▸ **TEXTE PROPOSÉ**

▼

Dans Les Prophètes de l’IA (Lux, 216 pages, 18 euros), le journaliste Thibault Prévost promène son scalpel à la surface du phénomène médiatique planétaire qu’est devenue l’intelligence artificielle (IA) pour en extraire les ressorts économiques et idéologiques. Son ambition est de répondre à un apparent paradoxe : alors que les entreprises de la Silicon Valley ont toujours soutenu que leurs produits étaient bénéfiques pour l’humanité, pourquoi nous intiment-elles désormais de craindre l’IA comme le jugement dernier ?

▲

Données enregistrées:
▼

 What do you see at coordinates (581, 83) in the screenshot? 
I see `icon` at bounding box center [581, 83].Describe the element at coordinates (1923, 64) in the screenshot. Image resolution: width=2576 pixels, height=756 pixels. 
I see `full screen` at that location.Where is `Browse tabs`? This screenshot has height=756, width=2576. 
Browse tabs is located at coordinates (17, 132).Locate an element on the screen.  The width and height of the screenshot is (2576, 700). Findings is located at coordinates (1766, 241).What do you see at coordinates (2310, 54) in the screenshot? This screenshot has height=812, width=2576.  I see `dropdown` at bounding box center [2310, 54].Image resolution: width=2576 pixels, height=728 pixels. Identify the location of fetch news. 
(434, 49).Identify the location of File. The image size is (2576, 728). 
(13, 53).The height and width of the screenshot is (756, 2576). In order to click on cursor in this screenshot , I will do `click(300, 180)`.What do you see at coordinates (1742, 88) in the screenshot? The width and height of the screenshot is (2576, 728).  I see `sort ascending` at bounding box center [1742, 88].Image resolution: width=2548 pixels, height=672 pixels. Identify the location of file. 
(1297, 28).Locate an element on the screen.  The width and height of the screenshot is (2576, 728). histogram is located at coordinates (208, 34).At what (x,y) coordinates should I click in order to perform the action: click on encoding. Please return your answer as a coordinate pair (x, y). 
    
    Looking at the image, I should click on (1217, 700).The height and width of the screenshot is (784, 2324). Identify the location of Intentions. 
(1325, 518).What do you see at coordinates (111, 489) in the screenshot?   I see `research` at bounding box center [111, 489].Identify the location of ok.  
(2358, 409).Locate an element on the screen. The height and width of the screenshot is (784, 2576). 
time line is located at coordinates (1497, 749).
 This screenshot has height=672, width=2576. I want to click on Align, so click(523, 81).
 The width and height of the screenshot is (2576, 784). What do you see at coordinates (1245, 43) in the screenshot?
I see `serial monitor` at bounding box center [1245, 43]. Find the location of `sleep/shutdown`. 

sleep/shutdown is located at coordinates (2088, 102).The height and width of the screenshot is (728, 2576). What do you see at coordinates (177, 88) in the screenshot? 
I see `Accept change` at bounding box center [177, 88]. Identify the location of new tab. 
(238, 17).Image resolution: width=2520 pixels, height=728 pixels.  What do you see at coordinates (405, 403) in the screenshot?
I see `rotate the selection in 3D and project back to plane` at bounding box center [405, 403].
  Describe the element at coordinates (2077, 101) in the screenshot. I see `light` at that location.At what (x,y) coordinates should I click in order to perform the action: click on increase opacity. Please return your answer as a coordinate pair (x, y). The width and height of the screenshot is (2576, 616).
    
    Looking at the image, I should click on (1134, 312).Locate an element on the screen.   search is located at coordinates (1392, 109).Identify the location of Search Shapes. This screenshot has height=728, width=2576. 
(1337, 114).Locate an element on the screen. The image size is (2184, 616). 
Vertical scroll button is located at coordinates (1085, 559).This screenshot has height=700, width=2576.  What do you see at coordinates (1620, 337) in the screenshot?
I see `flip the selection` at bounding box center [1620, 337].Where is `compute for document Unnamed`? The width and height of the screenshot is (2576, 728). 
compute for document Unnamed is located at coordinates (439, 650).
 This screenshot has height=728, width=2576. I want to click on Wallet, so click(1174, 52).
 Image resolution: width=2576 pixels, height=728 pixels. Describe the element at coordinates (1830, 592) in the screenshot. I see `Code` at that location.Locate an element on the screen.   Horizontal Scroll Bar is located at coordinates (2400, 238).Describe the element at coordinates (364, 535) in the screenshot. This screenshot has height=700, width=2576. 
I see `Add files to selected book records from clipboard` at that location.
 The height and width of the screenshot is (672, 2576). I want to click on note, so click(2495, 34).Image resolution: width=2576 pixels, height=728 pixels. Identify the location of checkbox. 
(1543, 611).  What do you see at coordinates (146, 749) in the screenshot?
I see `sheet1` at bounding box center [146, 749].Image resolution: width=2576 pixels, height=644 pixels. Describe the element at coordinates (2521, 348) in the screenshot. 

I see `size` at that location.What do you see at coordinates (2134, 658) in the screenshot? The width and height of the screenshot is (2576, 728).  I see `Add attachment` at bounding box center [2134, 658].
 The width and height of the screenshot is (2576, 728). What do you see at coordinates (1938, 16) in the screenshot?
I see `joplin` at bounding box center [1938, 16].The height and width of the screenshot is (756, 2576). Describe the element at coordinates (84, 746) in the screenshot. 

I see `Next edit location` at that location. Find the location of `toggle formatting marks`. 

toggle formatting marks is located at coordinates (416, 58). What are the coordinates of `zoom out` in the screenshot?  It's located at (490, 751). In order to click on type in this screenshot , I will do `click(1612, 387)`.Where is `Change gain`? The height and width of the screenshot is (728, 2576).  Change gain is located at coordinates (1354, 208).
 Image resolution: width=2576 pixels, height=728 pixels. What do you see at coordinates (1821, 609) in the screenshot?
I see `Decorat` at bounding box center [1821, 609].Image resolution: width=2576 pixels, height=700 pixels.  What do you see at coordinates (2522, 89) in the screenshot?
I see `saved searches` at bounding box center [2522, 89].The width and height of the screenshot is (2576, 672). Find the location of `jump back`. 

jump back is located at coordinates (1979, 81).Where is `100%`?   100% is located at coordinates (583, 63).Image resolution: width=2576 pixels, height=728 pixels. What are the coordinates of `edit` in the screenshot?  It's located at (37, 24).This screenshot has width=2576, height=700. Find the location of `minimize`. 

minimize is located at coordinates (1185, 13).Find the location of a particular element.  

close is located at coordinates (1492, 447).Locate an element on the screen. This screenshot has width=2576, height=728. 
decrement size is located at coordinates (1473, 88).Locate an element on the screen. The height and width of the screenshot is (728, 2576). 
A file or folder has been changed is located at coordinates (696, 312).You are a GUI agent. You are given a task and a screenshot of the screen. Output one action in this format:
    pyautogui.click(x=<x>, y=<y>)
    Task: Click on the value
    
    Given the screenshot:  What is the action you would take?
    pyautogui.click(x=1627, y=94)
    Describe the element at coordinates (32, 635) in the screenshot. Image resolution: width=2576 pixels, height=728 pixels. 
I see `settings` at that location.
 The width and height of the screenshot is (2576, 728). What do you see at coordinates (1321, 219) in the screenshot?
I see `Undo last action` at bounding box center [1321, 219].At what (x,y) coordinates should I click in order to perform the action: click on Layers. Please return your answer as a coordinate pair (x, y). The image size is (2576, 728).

▲

▸ **CONSIGNES DE TRAVAIL**
(1) D'après le texte consacré à l'ouvrage Les Prophètes de l'IA, combien de pages compte ce livre ?
(2) Dans le texte consacré à l'ouvrage Les Prophètes de l'IA, recopiez le passage qui commence par « Dans Les Prophètes » et se poursuit jusqu'à « jugement dernier ? », en remplaçant « scalpel » par « bistouri ».

▸ **CORRIGÉ DES EXERCICES**
(1) Le livre compte 216 pages.

(2)
Dans Les Prophètes de l’IA (Lux, 216 pages, 18 euros), le journaliste Thibault Prévost promène son bistouri à la surface du phénomène médiatique planétaire qu’est devenue l’intelligence artificielle (IA) pour en extraire les ressorts économiques et idéologiques. Son ambition est de répondre à un apparent paradoxe : alors que les entreprises de la Silicon Valley ont toujours soutenu que leurs produits étaient bénéfiques pour l’humanité, pourquoi nous intiment-elles désormais de craindre l’IA comme le jugement dernier ?